The only obvious result of the Fed holding interest rates down has been borrowing by companies and stock traders to buy stocks, and as a result inflating their prices relative to the earnings per share, i.e. relative to their economic value. Consider the chart below of the S&P 500 index over the past three years.
The index during that period has increased from about 1700 in October 2013 to around 2150 in October, 2016, an increase of approximately 26.5 percent. During that same period, real GDP increased from $15.79 trillion chained 2009 dollars to $16.58 trillion, an increase of about 5.0 percent. Stock prices in the S&P 500 increased more than five times faster than the GDP over that three year period. That is quite a price inflation!

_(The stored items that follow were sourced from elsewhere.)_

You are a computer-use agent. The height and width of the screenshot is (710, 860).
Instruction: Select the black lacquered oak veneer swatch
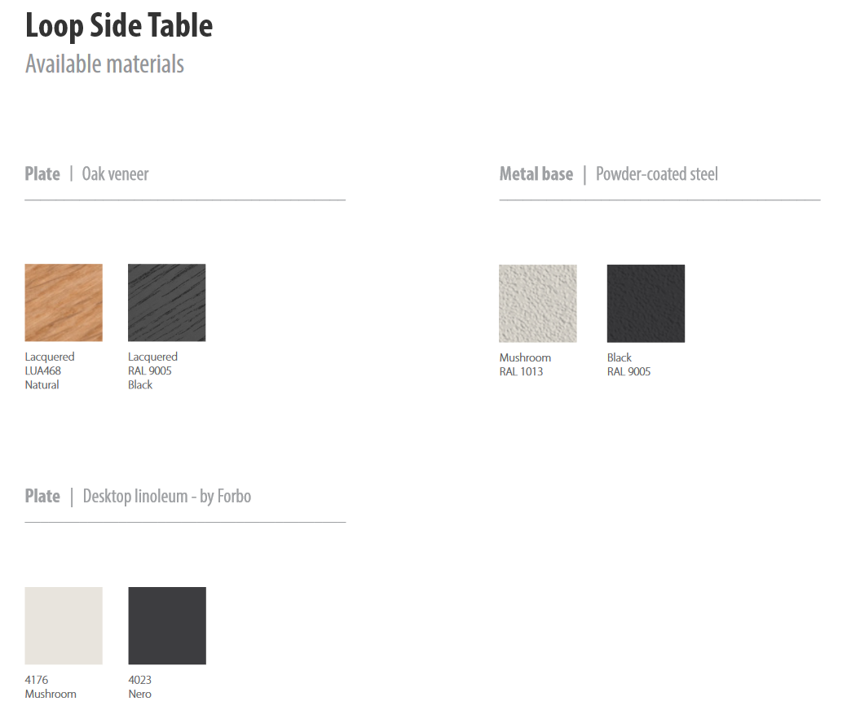167,302
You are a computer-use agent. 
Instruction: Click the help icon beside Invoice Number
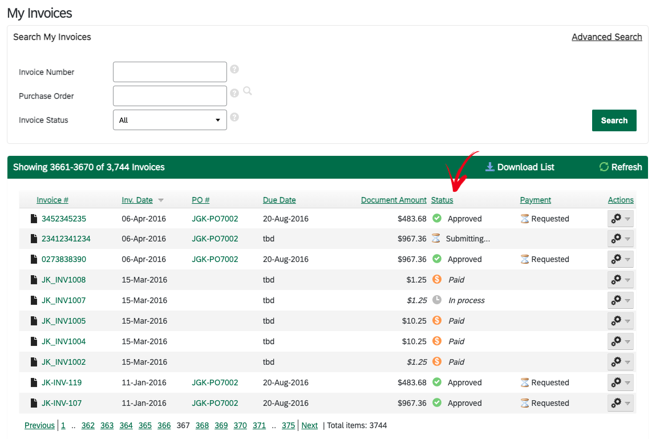(234, 69)
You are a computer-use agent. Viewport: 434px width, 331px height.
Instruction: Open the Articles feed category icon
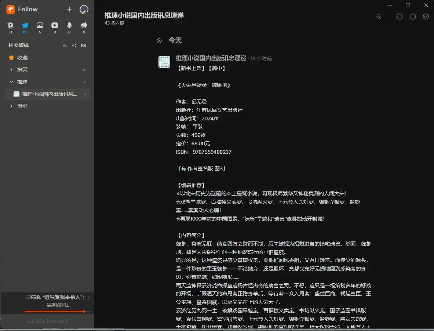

To make matters even worse, not only have the stock prices inflated, but at the same time the earnings per share have fallen. We are about to enter earnings season for Q3 of 2016, when publicly traded companies generally release their quarterly earnings reports. At that time the earnings recession (a period of falling earnings) for S&P 500 companies is expected to lengthen to a sixth straight quarter. How much longer can stock prices increase while the earnings per share of companies are declining? At some point even companies buying back their own stock will have to believe their stocks are far too pricey to buy back. Generally, you want to buy a stock when its price has a fairly low value relative to its earnings per share. The very best price to earnings ratio, using earnings adjusted for inflation and averaged over the past 10 years, is the Shiller Cyclically Averaged Price to Earnings Ratio, or CAPE. Right now the Shiller Cape for the S&P 500 is 26.7, which is 59.9 percent higher than its historical mean of 16.7.

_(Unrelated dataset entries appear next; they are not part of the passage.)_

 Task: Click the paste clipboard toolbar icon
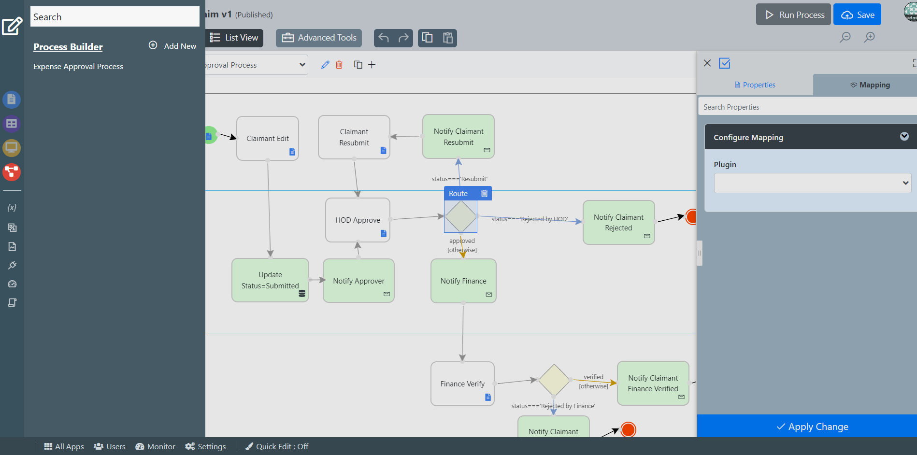pyautogui.click(x=448, y=38)
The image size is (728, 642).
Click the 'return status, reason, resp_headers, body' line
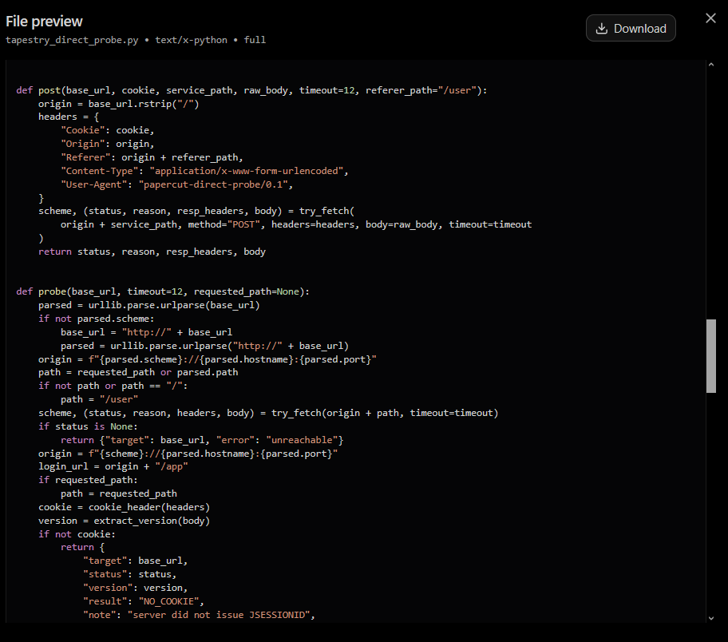tap(152, 252)
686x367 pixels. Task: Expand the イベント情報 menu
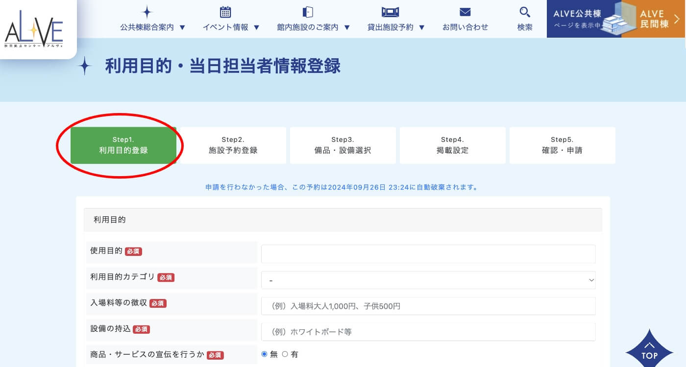click(x=231, y=27)
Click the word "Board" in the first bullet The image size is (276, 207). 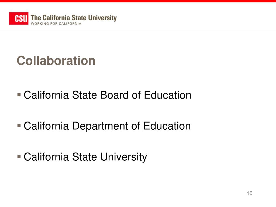tap(114, 95)
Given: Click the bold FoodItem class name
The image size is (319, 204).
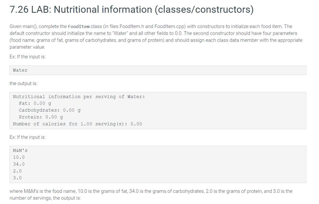Looking at the screenshot, I should tap(79, 26).
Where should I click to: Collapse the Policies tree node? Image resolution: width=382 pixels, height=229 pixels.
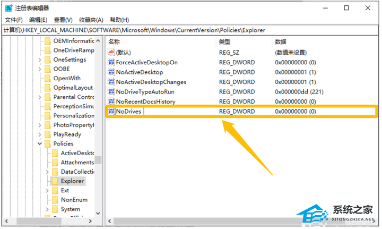40,143
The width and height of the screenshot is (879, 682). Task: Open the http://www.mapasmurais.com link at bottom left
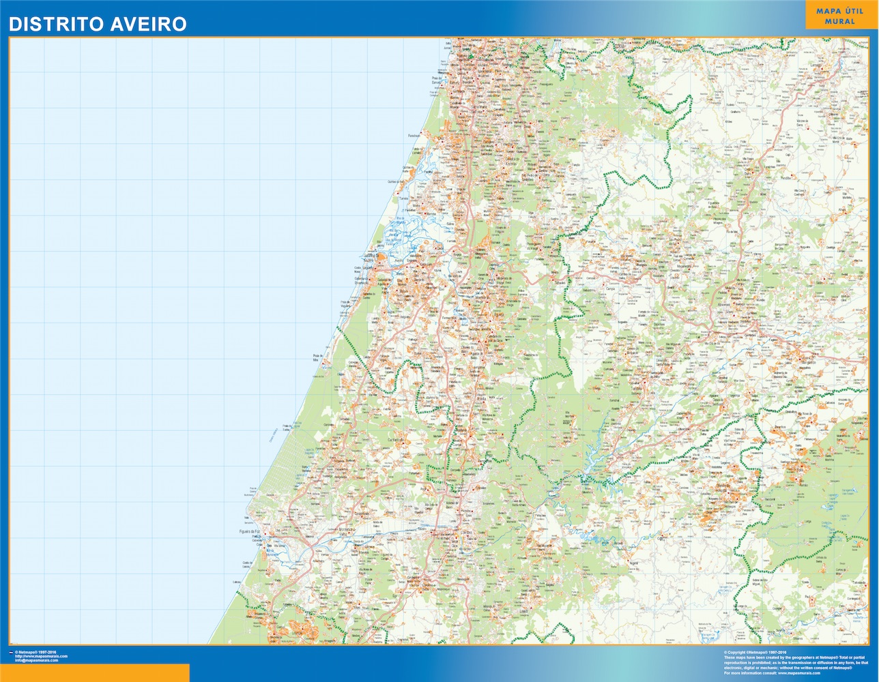click(x=41, y=656)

So if the Federal Reserve is only successful in inflating a stock market bubble with their low interest rate policies, why should they continue such a damaging monetary policy? They are certainly not stimulating actual economic growth in any meaningful way and are doing actual damage to the banking system. Banks earn money primarily by the interest paid them on loans. If real interest rates (the nominal interest minus the inflation rate) are held close to zero, it is very, very hard for a commercial bank to earn money and stay alive. Low interest rates also damage national savings, which are the source of all investments. Since the Fed is not stimulating the economy by holding interest rates low, they might as well increase them to eliminate the economic damage done by low rates. After all, the real reason why companies are not investing has to do more with federal government economic regulations and high taxes, not the availability of cash.